A SUBSECRETÁRIA DE VIGILÂNCIA, FISCALIZAÇÃO SANITÁRIA E CONTROLE DE ZOONOSES, no uso das atribuições que lhe são conferidas pela legislação em vigor e

CONSIDERANDO a Resolução-RE n° 1.460, de 02 de junho de 2017, da ANVISA, que determinou, como medida de interesse sanitário, a interdição cautelar pelo prazo de 90 dias, em todo o território nacional, do lote B16J2232 do medicamento FLOXICAM cápsula gelatinosa dura 20mg (validade 10/18), fabricado por Brainfarma Indústria Química e Farmacêutica S.A (CNPJ: 05.161.069/0005-44);

CONSIDERANDO o Poder Dever de agir em face da existência de risco potencial à saúde pública causado pela circulação de produto eventualmente impróprio;

RESOLVE:

Art. 1° Determinar que os estabelecimentos que comercializam o lote B16J2232 do medicamento FLOXICAM cápsula gelatinosa dura 20mg (validade 10/18), fabricado por Brainfarma Indústria Química e Farmacêutica S.A., CNPJ: 05.161.069/0005-44, interditado cautelarmente por meio da Resolução-RE n° 1.460, de 02 de junho de 2017, da ANVISA, deverão providenciar a retirada de circulação do referido lote pelo prazo  de 90(noventa) dias contados a partir de 06 de junho de 2017, data de publicação da citada resolução, mantendo adequadamente preservadas suas condições de conservação e higiene.

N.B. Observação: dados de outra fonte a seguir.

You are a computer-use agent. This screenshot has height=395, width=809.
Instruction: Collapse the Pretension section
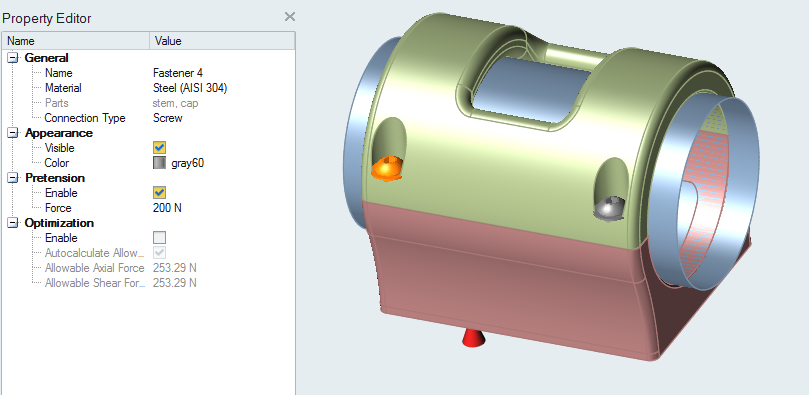[x=12, y=178]
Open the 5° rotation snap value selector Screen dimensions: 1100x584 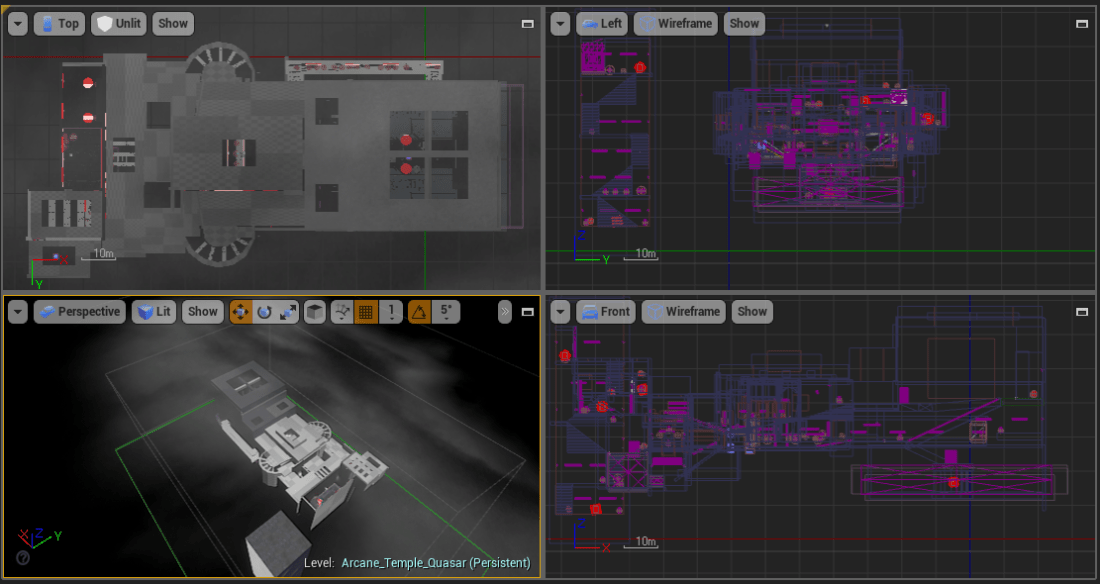446,311
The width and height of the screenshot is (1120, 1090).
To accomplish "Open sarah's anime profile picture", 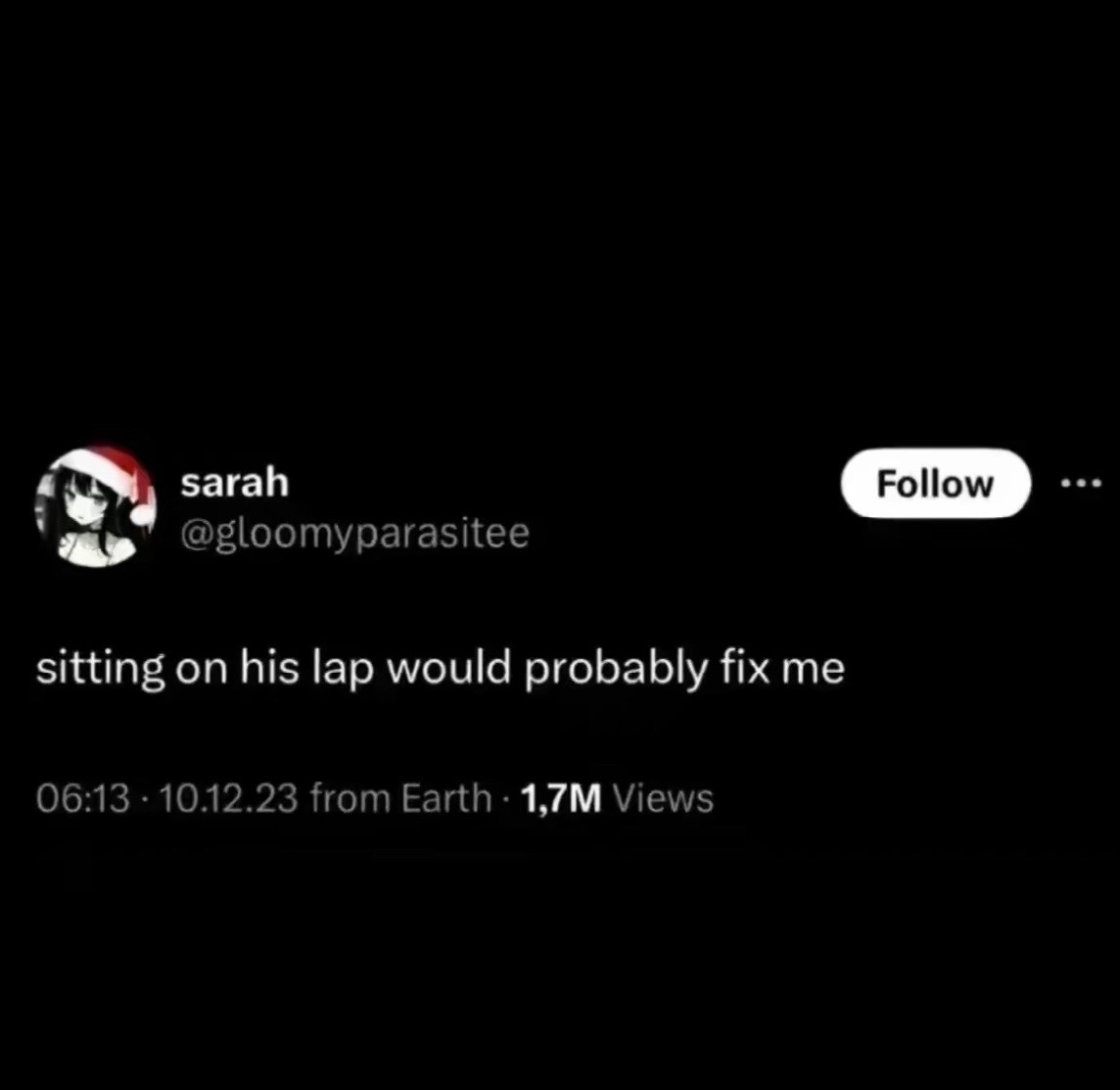I will tap(96, 506).
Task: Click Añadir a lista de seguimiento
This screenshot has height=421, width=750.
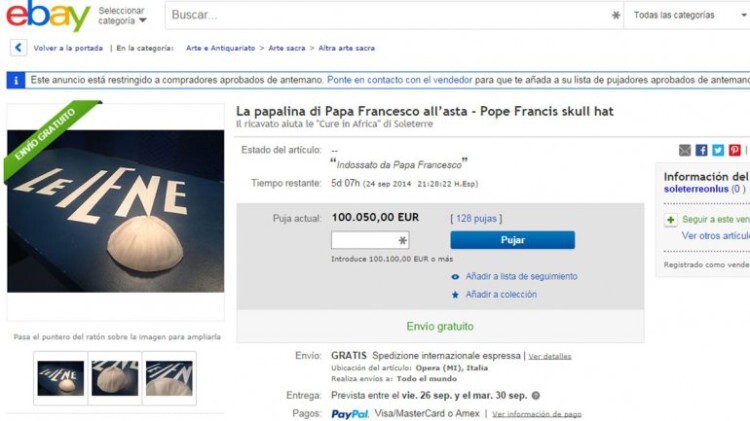Action: [521, 277]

Art. 2° Os agentes fiscais lotados nas inspetorias regionais de fiscalização sanitária e na Coordenação de Vigilância em Serviços e Produtos de Interesse à Saúde deverão fiscalizar os estabelecimentos para verificação do  cumprimento ao que determina o presente ato.

Art. 3° A inobservância ao disposto nesta Portaria acarretará a aplicação das sanções administrativas cabíveis, previstas na legislação sanitária vigente.

Art. 4° Esta Portaria entrará em vigor na data de sua publicação.